Atul Kahate looks at Unicode charater encoding, the facts the myths, the need and the use. He talks of traditional encoding schemes like ASCII and later provides a comparison of the Unicode formats UTF-8, UTF-16 and UTF-32. The article lists the pros and cons of the various character encoding schemes and their common uses.
Let us quickly ask ourselves the following:
* Ever wonder about that mysterious Content-Type tag in our HTML/XML documents?
* Did you ever get an email from someone in China with the subject line as “???? ?????? ??? ????”?
* Have you ever heard that Unicode is a 16-bit code, and therefore, can support up to 65,536 characters (which is a big myth)?
* Wonder how today’s applications are internationalized?
Someone must have said at some point in time that it is “Unicode”, which helps in all the above. But how does this happen? If we have no clue, let us read on!
Humans like to work in English-like (or other descriptive) languages and computers prefer the language of bits with values as 0s or 1s. Hence, we use codification techniques such as ASCII and EBCDIC. These allow us to map groups of 7 or 8 such bits (i.e. some sequence of 0s and 1s) into alphabets, numbers, and special symbols. For example, in ASCII, our alphabet A is internally stored and processed as 01000001.

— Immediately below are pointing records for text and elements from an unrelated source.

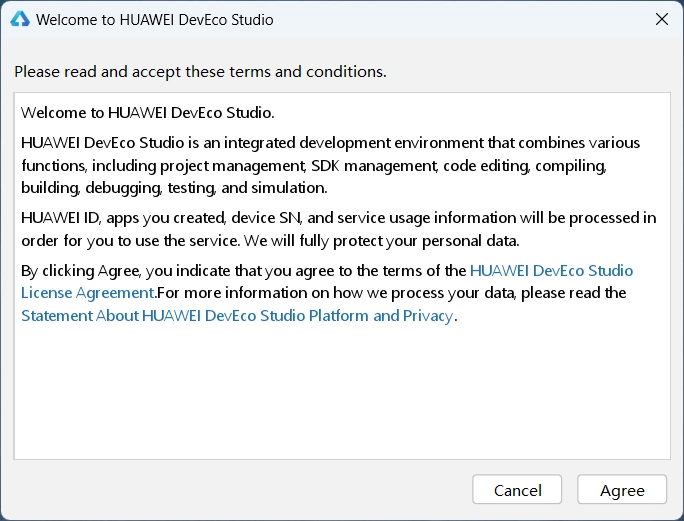Image resolution: width=684 pixels, height=521 pixels.
Task: Click the 'Please read and accept' instruction label
Action: (x=200, y=72)
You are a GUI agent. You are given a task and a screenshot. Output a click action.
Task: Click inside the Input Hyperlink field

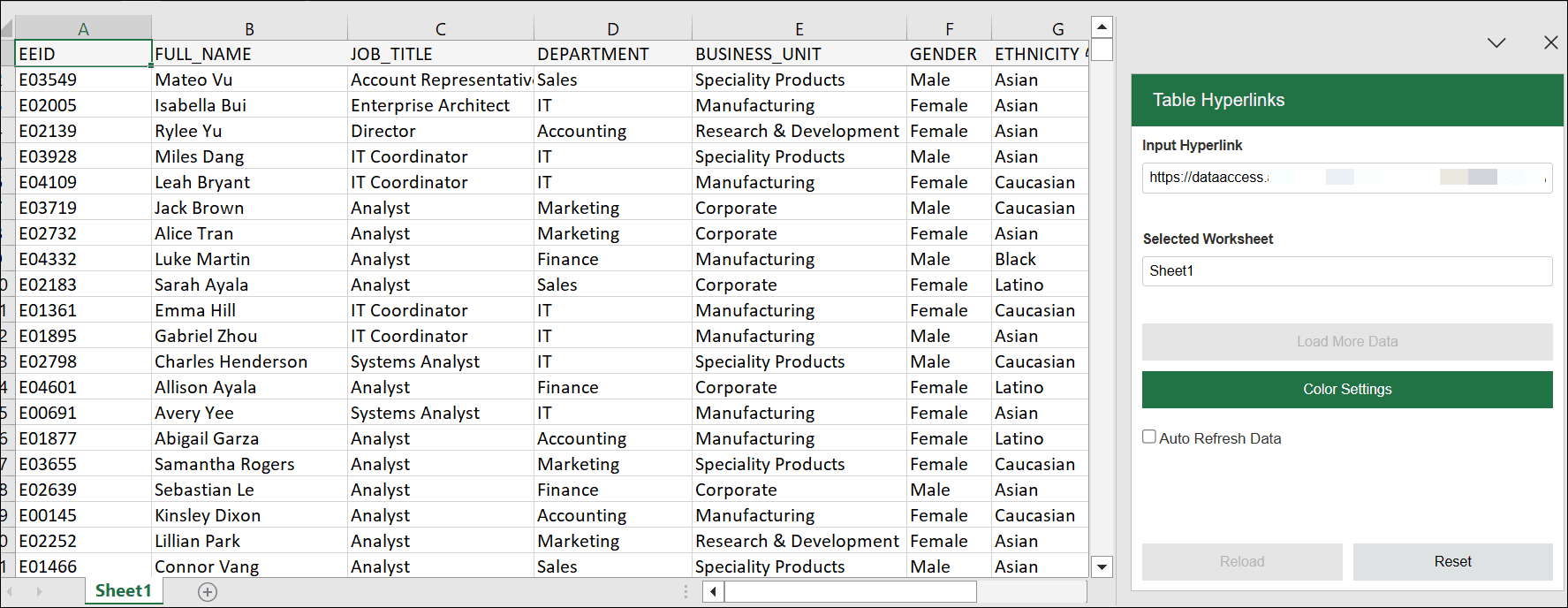[1346, 177]

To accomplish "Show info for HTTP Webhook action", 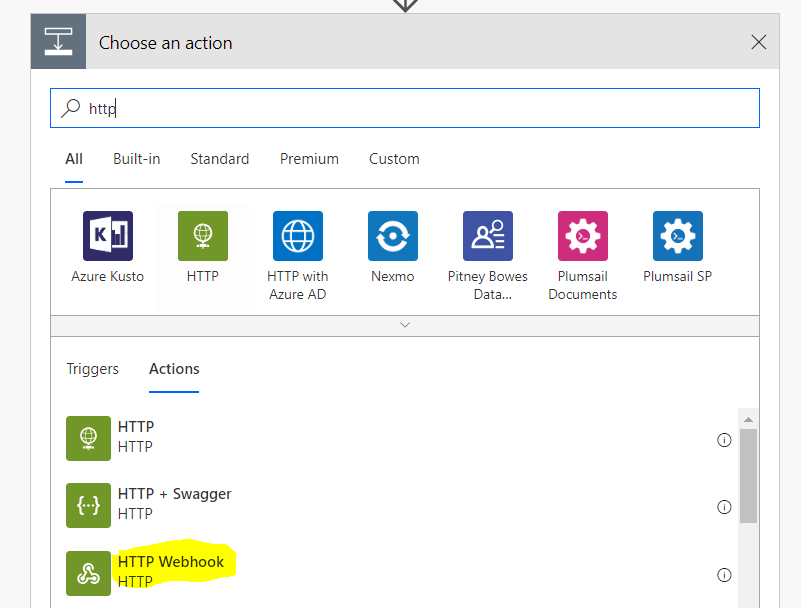I will 724,575.
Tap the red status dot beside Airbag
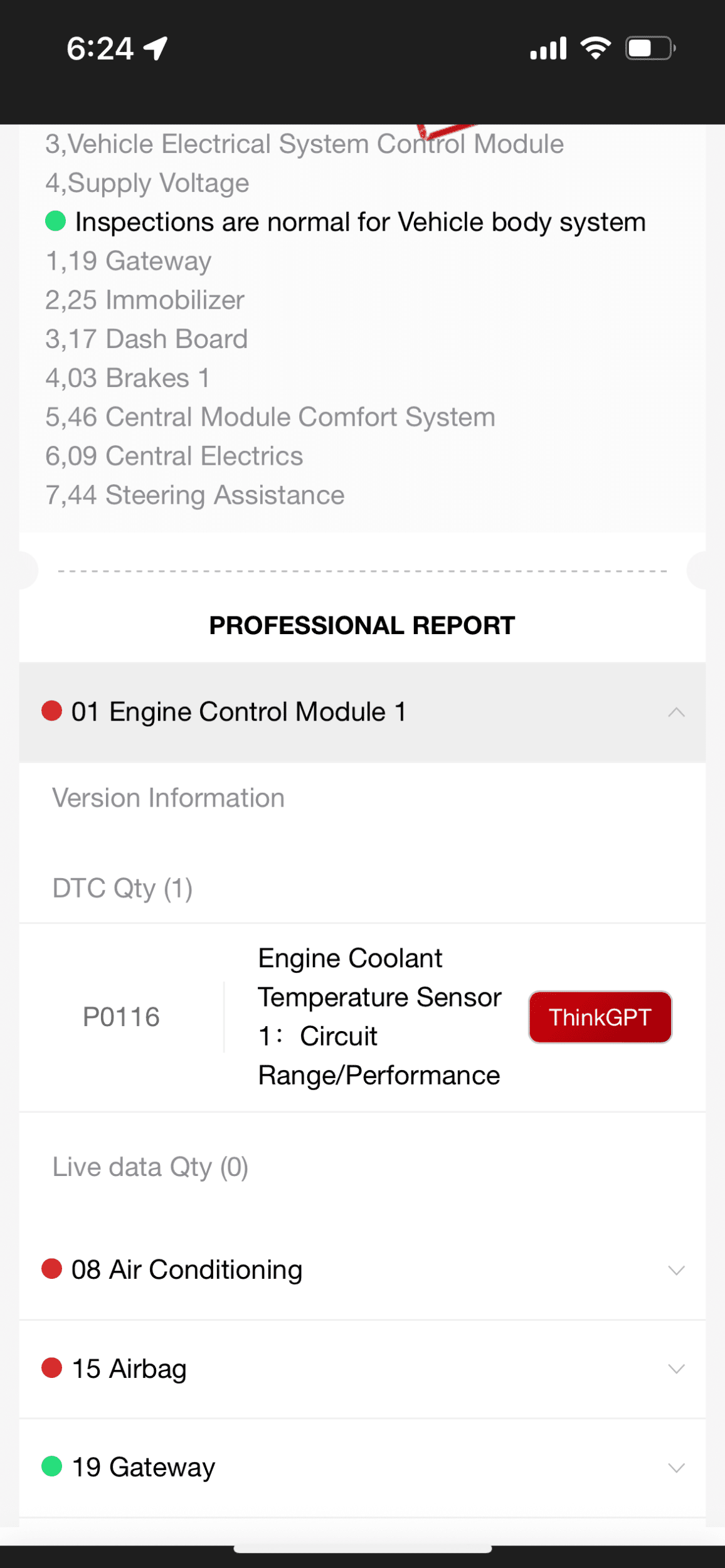Image resolution: width=725 pixels, height=1568 pixels. pos(51,1368)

While this worked well for a number of years, some drawbacks were noticed:
- ASCII and EBCDIC are 8-bit character mapping codes. That is, they use at the most 8 bits to represent every character. As a result, they can codify only up to 256 (because 28 = 256) different symbols. While this is good enough for English, in today’s world, we must be able to use computers for processing applications in several other languages, which use quite different scripts. How do we map all the symbols from these languages (e.g. Chinese characters) into ASCII or EBCDIC, since they simply do not have any capacity left! By the way, according to an estimate, there are about 6,800 different languages that humans use!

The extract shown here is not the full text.